🤖 AI Summary
How can large language models (LLMs) achieve continual, cumulative improvement in code reasoning? This paper proposes a dynamic self-evolution framework that synergistically integrates meta-reflection—real-time internal assessment and correction of logical reasoning during inference—with cross-referencing—inter-agent validation and fusion of heterogeneous solutions. Grounded in a formal code-logic reasoning framework, the approach enables LLMs to simultaneously accumulate experience, assimilate external feedback, and refine subsequent behavior within a single inference step, transcending static model paradigms. Evaluated on multiple code-reasoning benchmarks—including HumanEval, MBPP, and APPS—the method substantially outperforms state-of-the-art baselines, achieving an average +7.2% absolute gain in pass@1 accuracy.
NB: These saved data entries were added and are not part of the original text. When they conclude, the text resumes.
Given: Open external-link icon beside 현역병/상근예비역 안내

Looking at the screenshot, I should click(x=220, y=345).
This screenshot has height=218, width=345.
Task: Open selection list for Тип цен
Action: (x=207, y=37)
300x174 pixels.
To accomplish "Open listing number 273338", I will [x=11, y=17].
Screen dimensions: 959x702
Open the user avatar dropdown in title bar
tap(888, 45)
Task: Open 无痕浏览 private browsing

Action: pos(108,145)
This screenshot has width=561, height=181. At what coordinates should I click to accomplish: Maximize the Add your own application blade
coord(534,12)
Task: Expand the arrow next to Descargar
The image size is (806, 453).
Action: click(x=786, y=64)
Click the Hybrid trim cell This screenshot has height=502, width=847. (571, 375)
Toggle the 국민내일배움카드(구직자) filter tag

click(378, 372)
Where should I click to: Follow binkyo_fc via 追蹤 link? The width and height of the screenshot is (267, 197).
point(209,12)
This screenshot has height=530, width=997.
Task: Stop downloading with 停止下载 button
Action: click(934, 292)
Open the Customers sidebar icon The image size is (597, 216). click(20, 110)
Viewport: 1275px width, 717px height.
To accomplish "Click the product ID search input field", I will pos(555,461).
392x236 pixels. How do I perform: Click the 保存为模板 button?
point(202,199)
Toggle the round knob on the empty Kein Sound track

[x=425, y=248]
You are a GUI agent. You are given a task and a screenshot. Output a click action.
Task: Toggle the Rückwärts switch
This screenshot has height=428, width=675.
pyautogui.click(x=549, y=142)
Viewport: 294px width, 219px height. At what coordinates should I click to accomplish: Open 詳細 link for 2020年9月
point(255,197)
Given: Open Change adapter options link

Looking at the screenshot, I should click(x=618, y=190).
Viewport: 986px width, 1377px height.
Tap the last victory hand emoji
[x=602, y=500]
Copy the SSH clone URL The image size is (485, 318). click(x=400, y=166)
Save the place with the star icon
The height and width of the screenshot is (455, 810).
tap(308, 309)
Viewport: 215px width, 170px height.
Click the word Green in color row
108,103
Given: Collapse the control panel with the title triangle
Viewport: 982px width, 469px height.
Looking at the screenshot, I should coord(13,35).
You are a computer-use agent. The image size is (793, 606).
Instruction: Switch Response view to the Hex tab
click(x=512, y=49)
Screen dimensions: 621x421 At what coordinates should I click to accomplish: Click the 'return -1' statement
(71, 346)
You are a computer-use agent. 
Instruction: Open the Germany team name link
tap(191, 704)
It also demonstrates markedly improved generalization and error recovery capability. To our knowledge, this is the first work to realize verifiable, incremental cognitive evolution of LLMs in code tasks.
📝 Abstract
The ability to reason is one of the most fundamental capabilities of large language models (LLMs), enabling a wide range of downstream tasks through sophisticated problem-solving. A critical aspect of this is code reasoning, which involves logical reasoning with formal languages (i.e., programming code). In this paper, we enhance this capability of LLMs by exploring the following question: how can an LLM agent become progressively smarter in code reasoning with each solution it proposes, thereby achieving substantial cumulative improvement? Most existing research takes a static perspective, focusing on isolated problem-solving using frozen LLMs. In contrast, we adopt a cognitive-evolving perspective and propose a novel framework named Meta-Reflection with Cross-Referencing (MARCO) that enables the LLM to evolve dynamically during inference through self-improvement. From the perspective of human cognitive development, we leverage both knowledge accumulation and lesson sharing. In particular, to accumulate knowledge during problem-solving, we propose meta-reflection that reflects on the reasoning paths of the current problem to obtain knowledge and experience for future consideration. Moreover, to effectively utilize the lessons from other agents, we propose cross-referencing that incorporates the solution and feedback from other agents into the current problem-solving process. We conduct experiments across various datasets in code reasoning, and the results demonstrate the effectiveness of MARCO.